ラストシーンは『ローグ・ワン』とリンク?最愛の人の訃報に涙…「キャシアン・アンドー」第11話レビュー
ディズニープラスで独占配信中の「キャシアン・アンドー」。『ローグ・ワン/スウォーズ・ストーリー』(16)で活躍した情報将校、キャシアン・アンドー(ディエゴ・ルナ)を主人公に、彼のバックグラウンドと反乱軍の誕生の裏側を描いたファンの間でも話題沸騰中のドラマシリーズを、MOVIE WALKER PRESSでは、映画メディアの編集長やライターたちによるリレーレビュー連載で毎週追っていきます。第11話のレビューはMOVIE WALKER PRESS編集長の下田桃子がお届けします。
※以降、ストーリーの核心に触れる記述を含みます。未見の方はご注意ください。
「先はともかく、やり遂げた」。そうやって、いくつもの修羅場をくぐり抜けてきた“逃亡者”キャシアン・アンドー。いまだ大義を手にしているようには見えないながらも、逃げ続けるなかで、人々の心に火を付けてきた。
第7話、13年間身を潜めて生きてきたキャシアンの母マーヴァ(フィオナ・ショウ)は、惑星アルダーニでの要塞襲撃事件に心を動かされ、“逃げずに闘う”という彼女なりの選択をした。「金が手に入ったんだ」と脱出を持ちかけてきた目の前の息子が、銀河中を騒がせた蜂起のヒーローであるとも知らずに。
キャシアンは、第8話から第10話をかけて描かれたナーキーナ・ファイブからの脱獄劇では、苦痛に耐え、刑期が終わるのを待つだけだった現場監督のキノ・ロイ(アンディ・サーキス)を奮起させる。「道はひとつ!」と雄叫びをあげたロイは、収監されていた囚人5000人をも奮い立たせ、反乱を成功させる。

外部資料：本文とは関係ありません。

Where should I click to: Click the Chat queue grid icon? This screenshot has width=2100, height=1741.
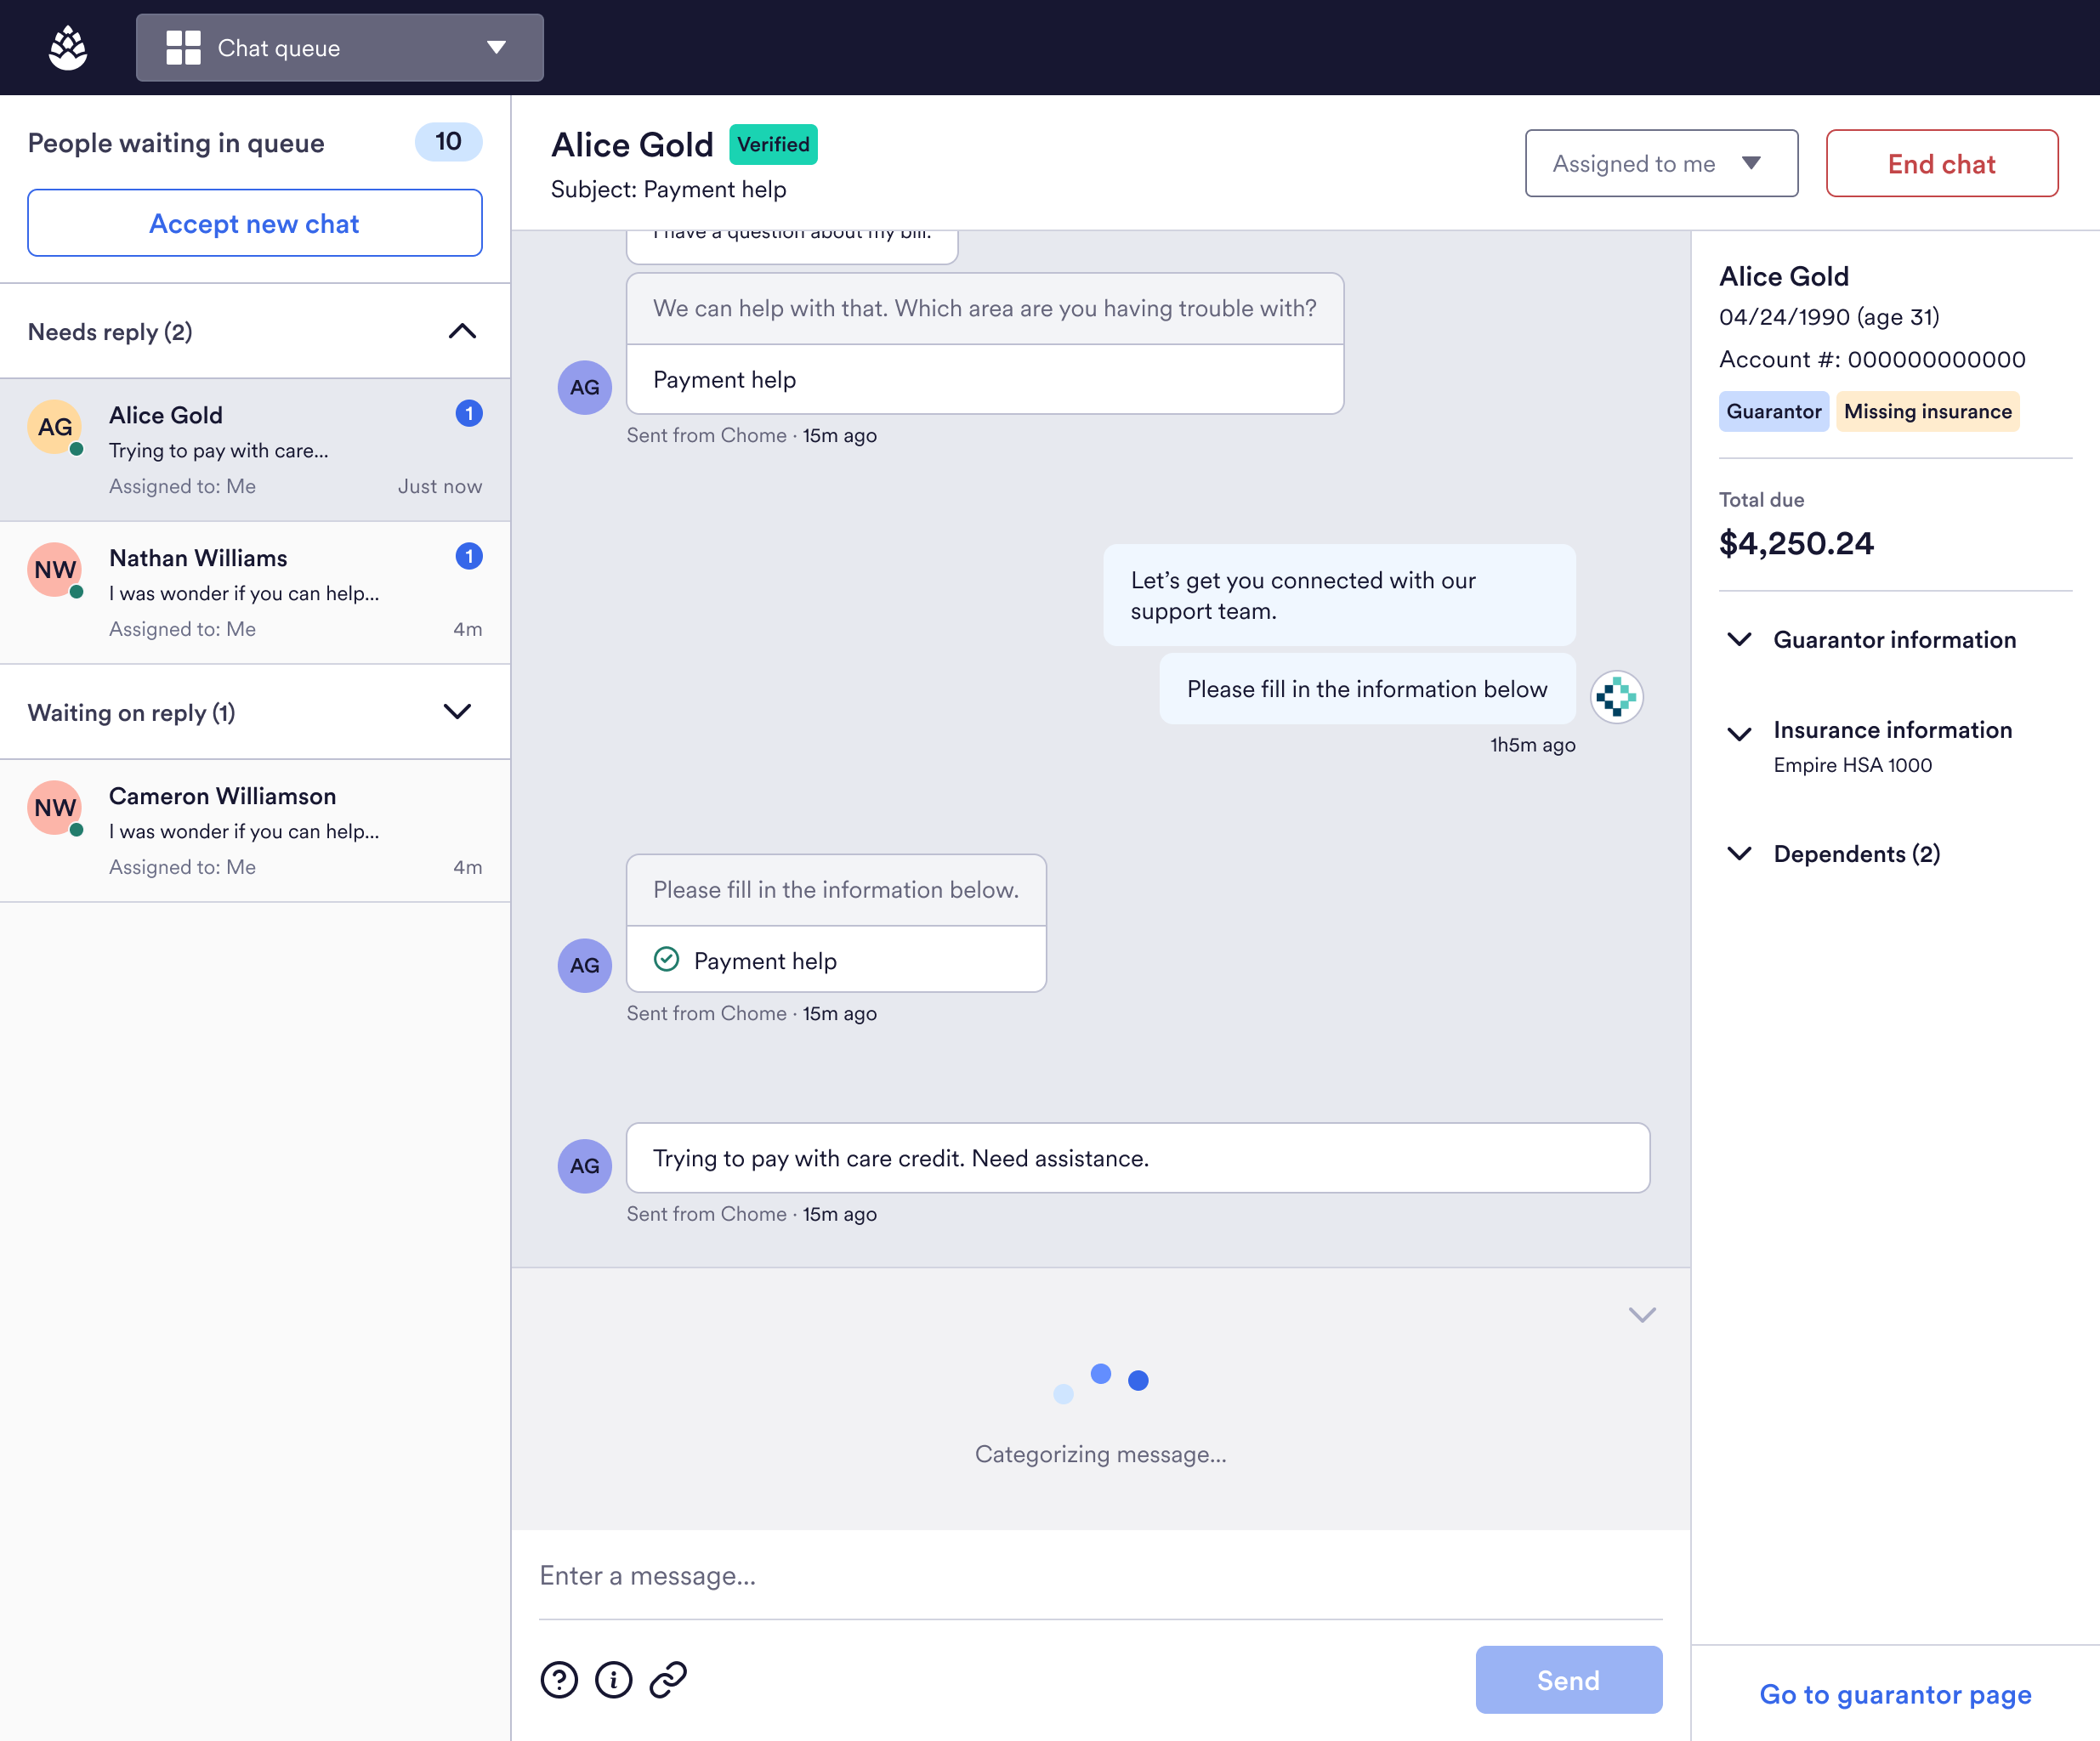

脱出して、脱獄して、ふたたび逃亡者となったキャシアン・アンドー。いよいよシーズン1も残すところ2話。第11話は、マ―ヴァの存在の大きさを知る回となった。
SWいち人間らしいドロイドかも。マーヴァの死に戸惑う“ビー”がせつない…
冒頭、ドロイドの“ビー”ことB2EMOの“眼”を通して、マ―ヴァが亡くなったことが伝えられる。彼女が「穏やかな顔で亡くなった」ことが示唆され、観ているこちらも安堵する。惑星フェリックスに残ると決めたマーヴァは、誇りを持って死ぬことが出来たのだろう。第1話でキャシアンのアリバイ作りに協力したり、マーヴァを見舞ったりとなにかとアンドー家を気にかけてきたブラッソ(ジョプリン・シブテン)が、落ち込むビーに声をかける。
第11話のタイトルにもなっている、“フェリックスの娘たち”を手伝えとアドバイス。この“フェリックスの娘たち”とは、マーヴァが会長を務めていたという反乱分子グループのこと。しかし、マーヴァの死を受け止められずにいるビーは殻にこもってしまう。「マーヴァといたい」と言ったかと思えば、ブラッソに「一緒に行く」と言ってみたり…。涙こそ見せないが、哀しむビーの姿がせつない。
キャシアン・アンドーは、クワッド・ジャンパーでふたたびニアモスへ!
そのころキャシアンはと言えば、メルシと2人、まだ惑星を脱出できていなかった様子。『スター・ウォーズ/フォースの覚醒』(15)でも見覚えのある機体クワッド・ジャンパーを奪って逃げおおせようとするも、地元住民にあっさり捕まってしまう。そこで、ナーキーナ・ファイブが遠くの海まで汚し、魚を殺していることを告げられる。「帝国だ、俺らじゃない」「帝国の施設だ!」と喚くが「なんでも帝国のせいか」と一蹴される。
なぜかクワッド・ジャンパーを譲ってもらえたキャシアンが、咄嗟に選んだ逃亡先は「ニアモス」。以前、バカンス先として訪れた地だ。このキャシアンの“行き当たりばったり”に見える行動が、このドラマのスリルを持続させている(実際には、バスルームに隠していたブラスターやアルダーニの報酬2000万クレジットをしっかり奪還!)。